What a "Bounce Back" Actually Is
You've just spent three weeks in a nursing home or rehab facility recovering from a hip replacement, a stroke, a bout of pneumonia. The discharge planner says you're ready. You go home — or maybe to assisted living. Then, within 30 days, something goes wrong. You're back in the emergency room. Back in the hospital.
That's a bounce back.

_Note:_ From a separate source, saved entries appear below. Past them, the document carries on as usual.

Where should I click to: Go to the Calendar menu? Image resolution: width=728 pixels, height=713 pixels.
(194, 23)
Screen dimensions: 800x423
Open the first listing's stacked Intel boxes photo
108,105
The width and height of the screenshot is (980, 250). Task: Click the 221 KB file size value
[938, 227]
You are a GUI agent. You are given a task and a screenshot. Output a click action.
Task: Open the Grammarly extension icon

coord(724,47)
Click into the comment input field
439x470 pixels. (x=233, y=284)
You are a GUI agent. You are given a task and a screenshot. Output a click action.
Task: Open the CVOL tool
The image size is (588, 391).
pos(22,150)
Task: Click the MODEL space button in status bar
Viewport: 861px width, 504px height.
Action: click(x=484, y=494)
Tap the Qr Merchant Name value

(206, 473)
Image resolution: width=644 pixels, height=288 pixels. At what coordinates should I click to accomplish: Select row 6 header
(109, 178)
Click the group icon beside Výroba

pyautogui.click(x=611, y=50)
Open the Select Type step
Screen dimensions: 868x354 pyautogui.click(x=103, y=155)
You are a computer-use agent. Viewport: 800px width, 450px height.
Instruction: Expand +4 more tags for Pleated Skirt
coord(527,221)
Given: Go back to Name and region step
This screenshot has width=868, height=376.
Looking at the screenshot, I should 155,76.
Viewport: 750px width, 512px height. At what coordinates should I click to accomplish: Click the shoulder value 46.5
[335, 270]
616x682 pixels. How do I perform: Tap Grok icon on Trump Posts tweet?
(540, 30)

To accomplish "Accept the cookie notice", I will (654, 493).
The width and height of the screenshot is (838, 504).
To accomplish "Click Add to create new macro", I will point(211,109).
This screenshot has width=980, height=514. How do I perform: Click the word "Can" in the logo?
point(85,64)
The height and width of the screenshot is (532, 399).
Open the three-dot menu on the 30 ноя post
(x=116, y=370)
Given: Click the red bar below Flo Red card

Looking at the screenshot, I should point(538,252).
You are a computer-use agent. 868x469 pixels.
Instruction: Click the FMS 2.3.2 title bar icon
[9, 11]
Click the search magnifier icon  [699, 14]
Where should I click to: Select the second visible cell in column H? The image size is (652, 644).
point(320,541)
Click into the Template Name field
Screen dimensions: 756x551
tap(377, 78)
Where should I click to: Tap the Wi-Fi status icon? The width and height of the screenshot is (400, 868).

Clinically it's called a 30-day unplanned readmission. And it's one of the clearest signals we have that something failed in the care transition.
Bounce backs matter because the consequences compound fast. Patients who are readmitted within 30 days lose ground they fought hard to gain — physically, cognitively, emotionally. Families who thought the worst was over find themselves blindsided, often without a plan. The costs — to patients, families, and Medicare — are substantial. CMS has estimated preventable readmissions cost Medicare billions annually.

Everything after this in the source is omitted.